# Tagawa’s Tank



## bluesamphire (Nov 20, 2018)

Phew!
One of the things I have been most impressed with on this forum is the quality of the pictures you are all taking.
Mine are awful in comparison.
This was taken just now, and is the best so far.


One good thing is that I have just spotted a thread in this subfora on how to take better betta pics.
So I am off read every post.


----------



## bluesamphire (Nov 20, 2018)

Another attempt.


----------



## bluesamphire (Nov 20, 2018)

Tagawa has only been With me for 3 weeks, and only recently has been extending his dorsal fin properly.
He kept it clamped the first few days, so I think it was injured, either during or before arrival.
Poor little chap.

No sign of any fungus or finrot, and he seems to be using it comfortably now.
I can now see that the front edge is stripped down to the bony ‘spine’ and there is a tiny hole too.
It is obviously getting better.  since he is stretching it and using it.

But do you have any idea how long it will take to heal?


----------



## RussellTheShihTzu (Mar 19, 2013)

I do not see a thing wrong with your photos. They look really good to me.


----------



## bluesamphire (Nov 20, 2018)

RussellTheShihTzu said:


> I do not see a thing wrong with your photos. They look really good to me.

Instructions for the task: In the forum thread about Tagawa's tank, why does the poster believe Tagawa's dorsal fin was injured, and why does the poster think it is healing? Answer in one to three sentences.

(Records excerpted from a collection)

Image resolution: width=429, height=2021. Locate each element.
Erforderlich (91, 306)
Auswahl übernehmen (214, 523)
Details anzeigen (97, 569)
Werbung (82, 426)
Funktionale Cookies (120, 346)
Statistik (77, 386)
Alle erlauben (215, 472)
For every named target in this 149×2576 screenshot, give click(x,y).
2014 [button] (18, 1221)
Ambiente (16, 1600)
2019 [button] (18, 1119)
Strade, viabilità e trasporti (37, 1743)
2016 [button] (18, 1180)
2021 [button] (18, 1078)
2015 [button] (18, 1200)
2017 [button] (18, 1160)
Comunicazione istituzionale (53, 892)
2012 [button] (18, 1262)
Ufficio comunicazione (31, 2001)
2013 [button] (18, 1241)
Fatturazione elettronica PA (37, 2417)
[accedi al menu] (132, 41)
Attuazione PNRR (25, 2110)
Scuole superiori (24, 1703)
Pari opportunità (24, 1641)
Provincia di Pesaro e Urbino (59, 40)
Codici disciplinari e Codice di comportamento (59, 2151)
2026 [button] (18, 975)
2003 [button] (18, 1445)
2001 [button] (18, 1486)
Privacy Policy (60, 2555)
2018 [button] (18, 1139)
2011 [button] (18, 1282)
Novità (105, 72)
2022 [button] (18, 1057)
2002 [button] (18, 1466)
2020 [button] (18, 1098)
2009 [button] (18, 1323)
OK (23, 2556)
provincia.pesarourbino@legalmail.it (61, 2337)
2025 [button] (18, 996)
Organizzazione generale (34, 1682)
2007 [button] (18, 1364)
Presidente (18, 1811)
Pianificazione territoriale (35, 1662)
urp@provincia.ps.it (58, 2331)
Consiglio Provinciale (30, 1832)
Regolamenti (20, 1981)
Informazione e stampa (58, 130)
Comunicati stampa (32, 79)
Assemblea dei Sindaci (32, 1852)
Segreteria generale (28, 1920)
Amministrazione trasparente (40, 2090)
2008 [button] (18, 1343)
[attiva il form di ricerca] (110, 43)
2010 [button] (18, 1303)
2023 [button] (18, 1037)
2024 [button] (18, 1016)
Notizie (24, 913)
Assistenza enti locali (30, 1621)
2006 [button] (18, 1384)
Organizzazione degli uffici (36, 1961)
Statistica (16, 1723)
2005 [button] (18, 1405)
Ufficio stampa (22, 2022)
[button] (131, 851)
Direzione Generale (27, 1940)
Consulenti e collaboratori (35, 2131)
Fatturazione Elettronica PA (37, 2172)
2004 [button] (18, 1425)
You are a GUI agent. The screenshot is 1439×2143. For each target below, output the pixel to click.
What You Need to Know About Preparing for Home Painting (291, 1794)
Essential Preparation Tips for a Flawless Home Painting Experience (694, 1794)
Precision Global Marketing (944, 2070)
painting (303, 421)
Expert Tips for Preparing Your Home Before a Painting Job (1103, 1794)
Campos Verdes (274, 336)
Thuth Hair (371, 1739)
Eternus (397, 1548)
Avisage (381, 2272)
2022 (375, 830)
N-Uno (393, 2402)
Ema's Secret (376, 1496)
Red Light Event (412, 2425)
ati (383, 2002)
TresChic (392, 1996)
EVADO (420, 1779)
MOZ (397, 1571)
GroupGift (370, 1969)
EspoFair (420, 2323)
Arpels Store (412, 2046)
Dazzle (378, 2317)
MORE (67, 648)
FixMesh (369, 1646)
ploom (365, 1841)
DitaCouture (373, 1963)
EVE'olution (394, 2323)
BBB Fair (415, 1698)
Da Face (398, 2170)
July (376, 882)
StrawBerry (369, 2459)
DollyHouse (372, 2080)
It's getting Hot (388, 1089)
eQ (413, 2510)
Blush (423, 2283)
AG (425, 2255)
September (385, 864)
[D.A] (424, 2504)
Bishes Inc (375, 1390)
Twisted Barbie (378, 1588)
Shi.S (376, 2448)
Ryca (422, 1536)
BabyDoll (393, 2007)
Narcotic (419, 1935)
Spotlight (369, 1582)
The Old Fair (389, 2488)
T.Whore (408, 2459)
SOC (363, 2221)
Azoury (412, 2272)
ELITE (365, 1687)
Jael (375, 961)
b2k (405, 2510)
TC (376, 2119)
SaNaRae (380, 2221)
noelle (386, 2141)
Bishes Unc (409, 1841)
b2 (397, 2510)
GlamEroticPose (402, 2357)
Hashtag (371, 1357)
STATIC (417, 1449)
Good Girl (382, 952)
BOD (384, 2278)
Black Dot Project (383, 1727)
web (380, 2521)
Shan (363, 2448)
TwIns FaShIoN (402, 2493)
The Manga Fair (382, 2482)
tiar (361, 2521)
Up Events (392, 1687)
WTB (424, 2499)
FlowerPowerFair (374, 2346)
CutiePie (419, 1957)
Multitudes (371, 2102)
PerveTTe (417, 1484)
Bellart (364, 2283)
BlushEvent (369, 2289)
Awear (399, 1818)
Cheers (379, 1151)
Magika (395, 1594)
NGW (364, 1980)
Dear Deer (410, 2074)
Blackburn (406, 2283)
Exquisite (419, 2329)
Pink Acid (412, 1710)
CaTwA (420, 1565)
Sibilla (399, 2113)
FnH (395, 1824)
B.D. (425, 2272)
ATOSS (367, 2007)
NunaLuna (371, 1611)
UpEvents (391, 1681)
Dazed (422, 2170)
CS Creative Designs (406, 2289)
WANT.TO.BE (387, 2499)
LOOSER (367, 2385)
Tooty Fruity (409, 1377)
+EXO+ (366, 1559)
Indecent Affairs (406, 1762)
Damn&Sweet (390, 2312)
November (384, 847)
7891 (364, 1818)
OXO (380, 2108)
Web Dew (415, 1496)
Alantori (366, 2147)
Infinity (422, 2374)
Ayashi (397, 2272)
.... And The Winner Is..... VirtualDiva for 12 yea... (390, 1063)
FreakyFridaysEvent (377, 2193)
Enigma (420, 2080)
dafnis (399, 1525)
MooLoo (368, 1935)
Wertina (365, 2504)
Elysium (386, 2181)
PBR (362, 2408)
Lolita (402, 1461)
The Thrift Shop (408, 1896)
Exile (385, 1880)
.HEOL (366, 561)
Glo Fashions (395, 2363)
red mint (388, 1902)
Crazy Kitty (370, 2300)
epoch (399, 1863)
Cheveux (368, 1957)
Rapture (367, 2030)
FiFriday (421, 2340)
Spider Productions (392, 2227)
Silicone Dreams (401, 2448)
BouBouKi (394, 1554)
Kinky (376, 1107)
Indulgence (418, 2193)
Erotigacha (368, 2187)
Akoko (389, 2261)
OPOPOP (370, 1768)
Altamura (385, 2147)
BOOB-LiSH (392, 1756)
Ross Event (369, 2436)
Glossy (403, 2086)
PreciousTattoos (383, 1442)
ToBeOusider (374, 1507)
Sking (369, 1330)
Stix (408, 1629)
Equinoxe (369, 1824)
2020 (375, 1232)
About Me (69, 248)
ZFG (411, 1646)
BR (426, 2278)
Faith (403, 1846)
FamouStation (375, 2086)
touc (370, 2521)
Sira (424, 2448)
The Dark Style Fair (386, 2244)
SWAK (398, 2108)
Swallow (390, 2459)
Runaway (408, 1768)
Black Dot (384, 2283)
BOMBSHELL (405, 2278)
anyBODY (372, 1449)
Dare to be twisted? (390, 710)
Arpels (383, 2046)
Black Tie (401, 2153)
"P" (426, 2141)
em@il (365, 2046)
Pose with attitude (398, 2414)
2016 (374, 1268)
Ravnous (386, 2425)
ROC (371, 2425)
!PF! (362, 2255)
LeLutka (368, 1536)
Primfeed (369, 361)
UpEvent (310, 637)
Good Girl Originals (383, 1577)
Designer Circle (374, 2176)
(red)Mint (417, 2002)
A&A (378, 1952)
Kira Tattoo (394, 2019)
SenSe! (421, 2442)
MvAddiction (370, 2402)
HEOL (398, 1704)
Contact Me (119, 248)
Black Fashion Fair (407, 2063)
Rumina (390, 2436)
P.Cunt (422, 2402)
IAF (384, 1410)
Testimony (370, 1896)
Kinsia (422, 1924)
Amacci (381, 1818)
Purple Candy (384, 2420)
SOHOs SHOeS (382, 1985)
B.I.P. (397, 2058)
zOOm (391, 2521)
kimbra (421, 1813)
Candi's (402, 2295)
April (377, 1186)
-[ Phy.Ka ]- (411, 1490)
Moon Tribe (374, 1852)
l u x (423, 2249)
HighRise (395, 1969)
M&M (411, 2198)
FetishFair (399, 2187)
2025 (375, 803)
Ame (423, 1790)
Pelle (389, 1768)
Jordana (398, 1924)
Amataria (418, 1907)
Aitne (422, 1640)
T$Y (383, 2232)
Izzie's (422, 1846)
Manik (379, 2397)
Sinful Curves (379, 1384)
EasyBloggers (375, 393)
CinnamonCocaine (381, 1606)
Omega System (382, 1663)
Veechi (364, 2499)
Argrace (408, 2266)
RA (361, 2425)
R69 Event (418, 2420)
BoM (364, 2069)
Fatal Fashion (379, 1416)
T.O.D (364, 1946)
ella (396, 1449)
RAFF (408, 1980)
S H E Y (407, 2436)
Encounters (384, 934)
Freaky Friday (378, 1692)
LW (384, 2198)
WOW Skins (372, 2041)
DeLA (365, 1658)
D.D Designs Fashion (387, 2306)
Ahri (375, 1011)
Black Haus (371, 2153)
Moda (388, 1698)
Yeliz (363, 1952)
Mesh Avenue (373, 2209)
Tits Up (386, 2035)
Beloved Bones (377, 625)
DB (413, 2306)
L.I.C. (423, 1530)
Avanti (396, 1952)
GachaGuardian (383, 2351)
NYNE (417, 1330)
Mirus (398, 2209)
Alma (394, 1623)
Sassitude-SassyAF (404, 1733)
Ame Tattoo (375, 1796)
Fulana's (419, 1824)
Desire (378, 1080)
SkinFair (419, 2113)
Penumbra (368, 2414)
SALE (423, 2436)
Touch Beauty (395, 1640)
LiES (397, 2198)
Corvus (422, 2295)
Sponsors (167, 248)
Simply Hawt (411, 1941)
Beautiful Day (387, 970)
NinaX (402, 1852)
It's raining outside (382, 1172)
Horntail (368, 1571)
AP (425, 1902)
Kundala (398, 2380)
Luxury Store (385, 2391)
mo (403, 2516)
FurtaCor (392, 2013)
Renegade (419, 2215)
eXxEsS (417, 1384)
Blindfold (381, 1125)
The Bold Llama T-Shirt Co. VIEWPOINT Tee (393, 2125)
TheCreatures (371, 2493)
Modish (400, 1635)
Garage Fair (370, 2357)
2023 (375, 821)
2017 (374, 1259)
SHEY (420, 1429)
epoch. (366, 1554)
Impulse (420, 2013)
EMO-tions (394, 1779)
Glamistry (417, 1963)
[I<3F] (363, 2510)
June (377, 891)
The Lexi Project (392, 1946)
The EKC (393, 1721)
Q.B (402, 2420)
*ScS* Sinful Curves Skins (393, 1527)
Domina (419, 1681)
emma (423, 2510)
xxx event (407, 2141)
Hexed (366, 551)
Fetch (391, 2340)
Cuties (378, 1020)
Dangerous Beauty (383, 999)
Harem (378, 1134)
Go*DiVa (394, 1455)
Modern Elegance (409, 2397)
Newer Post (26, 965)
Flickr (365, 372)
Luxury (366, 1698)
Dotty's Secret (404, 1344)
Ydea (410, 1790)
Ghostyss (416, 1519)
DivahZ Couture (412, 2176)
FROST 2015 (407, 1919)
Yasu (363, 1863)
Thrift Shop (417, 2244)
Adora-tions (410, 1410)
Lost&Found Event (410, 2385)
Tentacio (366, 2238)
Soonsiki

Full output: The poster believes the fin was injured because Tagawa kept it clamped for the first few days. The poster thinks it is healing because he is now stretching it and using it.